Written request A >> Please return, character for character, the records from the line containing "coordinates (308, 553)." through the end of the records.

# START OF Passage provided

From: Pavan Nikhilesh <pbhagavatula@marvell.com>

OCTEON TX2 has 8 sets, 41 ways L1D cache, VA<9:7> bits dictate
the set selection.
Add additional padding to ensure that the element size always
occupies odd number of cachelines to ensure even distribution
of elements among L1D cache sets.

Signed-off-by: Pavan Nikhilesh <pbhagavatula@marvell.com>
Signed-off-by: Nithin Dabilpuram <ndabilpuram@marvell.com>
Signed-off-by: Vamsi Attunuru <vattunuru@marvell.com>
Signed-off-by: Jerin Jacob <jerinj@marvell.com>
---
 drivers/mempool/octeontx2/otx2_mempool_ops.c | 41 ++++++++++++++++++++
 1 file changed, 41 insertions(+)

diff --git a/drivers/mempool/octeontx2/otx2_mempool_ops.c b/drivers/mempool/octeontx2/otx2_mempool_ops.c
index ea4b1c45d..bd71babdb 100644
--- a/drivers/mempool/octeontx2/otx2_mempool_ops.c
+++ b/drivers/mempool/octeontx2/otx2_mempool_ops.c
@@ -641,6 +641,7 @@ otx2_npa_alloc(struct rte_mempool *mp)

# END OF Passage provided
# START OF Data for the task

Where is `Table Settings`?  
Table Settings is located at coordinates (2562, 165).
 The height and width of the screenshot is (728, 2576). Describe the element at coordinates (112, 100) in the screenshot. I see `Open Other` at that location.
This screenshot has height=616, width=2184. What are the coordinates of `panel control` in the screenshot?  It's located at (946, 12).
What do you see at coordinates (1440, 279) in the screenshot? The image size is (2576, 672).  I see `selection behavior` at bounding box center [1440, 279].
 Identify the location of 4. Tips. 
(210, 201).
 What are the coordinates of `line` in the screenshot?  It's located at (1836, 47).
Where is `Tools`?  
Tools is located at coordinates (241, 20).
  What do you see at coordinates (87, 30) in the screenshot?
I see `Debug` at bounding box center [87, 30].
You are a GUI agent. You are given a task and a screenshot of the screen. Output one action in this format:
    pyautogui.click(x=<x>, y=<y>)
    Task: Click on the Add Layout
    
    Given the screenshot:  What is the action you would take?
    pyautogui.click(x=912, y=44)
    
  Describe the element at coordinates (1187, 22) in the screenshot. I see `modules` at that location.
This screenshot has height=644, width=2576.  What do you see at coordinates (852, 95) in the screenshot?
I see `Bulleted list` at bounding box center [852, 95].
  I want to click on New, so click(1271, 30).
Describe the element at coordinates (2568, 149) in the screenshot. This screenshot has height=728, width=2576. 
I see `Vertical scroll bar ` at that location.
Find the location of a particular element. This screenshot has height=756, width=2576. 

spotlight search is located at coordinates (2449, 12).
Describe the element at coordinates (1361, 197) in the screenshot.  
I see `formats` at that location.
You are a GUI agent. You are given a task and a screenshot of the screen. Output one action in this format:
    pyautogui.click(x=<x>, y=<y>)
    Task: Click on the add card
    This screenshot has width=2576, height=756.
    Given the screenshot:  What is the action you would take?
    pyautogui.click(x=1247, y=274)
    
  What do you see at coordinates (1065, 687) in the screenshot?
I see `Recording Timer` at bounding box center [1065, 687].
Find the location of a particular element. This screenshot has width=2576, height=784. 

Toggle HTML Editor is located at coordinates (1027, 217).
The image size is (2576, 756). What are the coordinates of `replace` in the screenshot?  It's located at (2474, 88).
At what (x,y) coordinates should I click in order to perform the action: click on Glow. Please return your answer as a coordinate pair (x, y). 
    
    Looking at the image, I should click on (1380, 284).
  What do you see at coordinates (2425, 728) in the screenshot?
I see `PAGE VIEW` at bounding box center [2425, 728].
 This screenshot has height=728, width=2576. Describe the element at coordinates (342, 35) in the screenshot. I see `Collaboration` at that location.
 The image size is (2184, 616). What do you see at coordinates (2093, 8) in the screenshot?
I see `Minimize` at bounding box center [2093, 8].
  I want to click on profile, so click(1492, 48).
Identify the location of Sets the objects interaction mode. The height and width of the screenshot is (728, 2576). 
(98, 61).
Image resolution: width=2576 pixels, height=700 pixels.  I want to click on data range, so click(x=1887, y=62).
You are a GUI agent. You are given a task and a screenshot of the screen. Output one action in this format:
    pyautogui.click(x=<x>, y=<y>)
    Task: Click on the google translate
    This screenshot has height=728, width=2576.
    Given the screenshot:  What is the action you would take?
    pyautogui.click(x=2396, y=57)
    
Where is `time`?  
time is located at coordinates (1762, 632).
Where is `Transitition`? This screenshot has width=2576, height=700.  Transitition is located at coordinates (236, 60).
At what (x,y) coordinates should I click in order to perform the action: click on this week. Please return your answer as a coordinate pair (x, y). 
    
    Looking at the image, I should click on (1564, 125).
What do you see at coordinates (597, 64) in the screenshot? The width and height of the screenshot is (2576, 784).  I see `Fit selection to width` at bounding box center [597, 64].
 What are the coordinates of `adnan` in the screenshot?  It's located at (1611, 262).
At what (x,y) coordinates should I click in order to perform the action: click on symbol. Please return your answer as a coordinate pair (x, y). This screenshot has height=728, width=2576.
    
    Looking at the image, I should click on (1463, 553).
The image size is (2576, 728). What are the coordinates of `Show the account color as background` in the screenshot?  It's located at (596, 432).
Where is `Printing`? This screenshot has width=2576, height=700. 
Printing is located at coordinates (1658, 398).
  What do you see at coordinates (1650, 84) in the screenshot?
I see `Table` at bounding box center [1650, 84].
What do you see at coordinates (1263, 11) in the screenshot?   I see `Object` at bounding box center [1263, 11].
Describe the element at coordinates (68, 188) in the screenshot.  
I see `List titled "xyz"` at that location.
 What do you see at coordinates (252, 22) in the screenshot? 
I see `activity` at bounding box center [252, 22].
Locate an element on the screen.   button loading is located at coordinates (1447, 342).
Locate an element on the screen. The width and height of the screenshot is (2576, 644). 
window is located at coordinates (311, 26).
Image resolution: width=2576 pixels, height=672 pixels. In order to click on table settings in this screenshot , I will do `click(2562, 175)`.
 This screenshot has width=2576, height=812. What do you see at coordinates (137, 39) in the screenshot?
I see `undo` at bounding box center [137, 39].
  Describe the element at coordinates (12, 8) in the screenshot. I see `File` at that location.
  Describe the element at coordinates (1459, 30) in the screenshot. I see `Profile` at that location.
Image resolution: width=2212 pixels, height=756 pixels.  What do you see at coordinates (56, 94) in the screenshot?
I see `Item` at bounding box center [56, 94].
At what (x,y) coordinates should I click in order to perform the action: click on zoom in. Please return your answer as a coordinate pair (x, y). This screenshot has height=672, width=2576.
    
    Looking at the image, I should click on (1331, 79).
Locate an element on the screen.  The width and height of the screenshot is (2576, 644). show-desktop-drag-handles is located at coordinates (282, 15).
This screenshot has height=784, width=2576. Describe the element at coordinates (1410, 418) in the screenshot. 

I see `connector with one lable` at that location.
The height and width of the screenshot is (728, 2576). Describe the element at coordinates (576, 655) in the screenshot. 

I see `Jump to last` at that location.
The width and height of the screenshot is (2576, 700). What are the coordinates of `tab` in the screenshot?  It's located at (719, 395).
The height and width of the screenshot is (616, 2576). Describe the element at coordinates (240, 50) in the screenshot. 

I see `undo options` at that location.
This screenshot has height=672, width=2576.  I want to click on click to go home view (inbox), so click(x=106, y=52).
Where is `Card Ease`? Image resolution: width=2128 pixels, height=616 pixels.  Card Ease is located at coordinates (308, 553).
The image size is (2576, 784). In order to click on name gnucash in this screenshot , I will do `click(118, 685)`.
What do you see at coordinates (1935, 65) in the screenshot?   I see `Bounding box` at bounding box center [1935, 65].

# END OF Data for the task

Written request B >> Carry the OCTEON TX2 mempool padding patch further from the point where it stops.

Task answer A >>
Where is `Card Ease`? Image resolution: width=2128 pixels, height=616 pixels.  Card Ease is located at coordinates (308, 553).
The image size is (2576, 784). In order to click on name gnucash in this screenshot , I will do `click(118, 685)`.
What do you see at coordinates (1935, 65) in the screenshot?   I see `Bounding box` at bounding box center [1935, 65].

Task answer B >>
 	struct npa_aura_s aura;
 	struct npa_pool_s pool;
 	uint64_t aura_handle;
+	size_t padding;
 	int rc;
 
 	lf = otx2_npa_lf_obj_get();
@@ -650,6 +651,18 @@ otx2_npa_alloc(struct rte_mempool *mp)
 	}
 
 	block_size = mp->elt_size + mp->header_size + mp->trailer_size;
+	/*
+	 * OCTEON TX2 has 8 sets, 41 ways L1D cache, VA<9:7> bits dictate
+	 * the set selection.
+	 * Add additional padding to ensure that the element size always
+	 * occupies odd number of cachelines to ensure even distribution
+	 * of elements among L1D cache sets.
+	 */
+	padding = ((block_size / RTE_CACHE_LINE_SIZE) % 2) ? 0 :
+				RTE_CACHE_LINE_SIZE;
+	mp->trailer_size += padding;
+	block_size += padding;
+
 	block_count = mp->size;
 
 	if (block_size % OTX2_ALIGN != 0) {
@@ -724,12 +737,22 @@ otx2_npa_calc_mem_size(const struct rte_mempool *mp, uint32_t obj_num,
 						align);
 }
 
+static uint8_t
+otx2_npa_l1d_way_set_get(uint64_t iova)
+{
+	return (iova >> rte_log2_u32(RTE_CACHE_LINE_SIZE)) & 0x7;
+}
+
 static int
 otx2_npa_populate(struct rte_mempool *mp, unsigned int max_objs, void *vaddr,
 		  rte_iova_t iova, size_t len,
 		  rte_mempool_populate_obj_cb_t *obj_cb, void *obj_cb_arg)
 {
+#define OTX2_L1D_NB_SETS	8
+	uint64_t distribution[OTX2_L1D_NB_SETS];
+	rte_iova_t start_iova;
 	size_t total_elt_sz;
+	uint8_t set;
 	size_t off;
 
 	if (iova == RTE_BAD_IOVA)
@@ -743,10 +766,28 @@ otx2_npa_populate(struct rte_mempool *mp, unsigned int max_objs, void *vaddr,
 	if (len < off)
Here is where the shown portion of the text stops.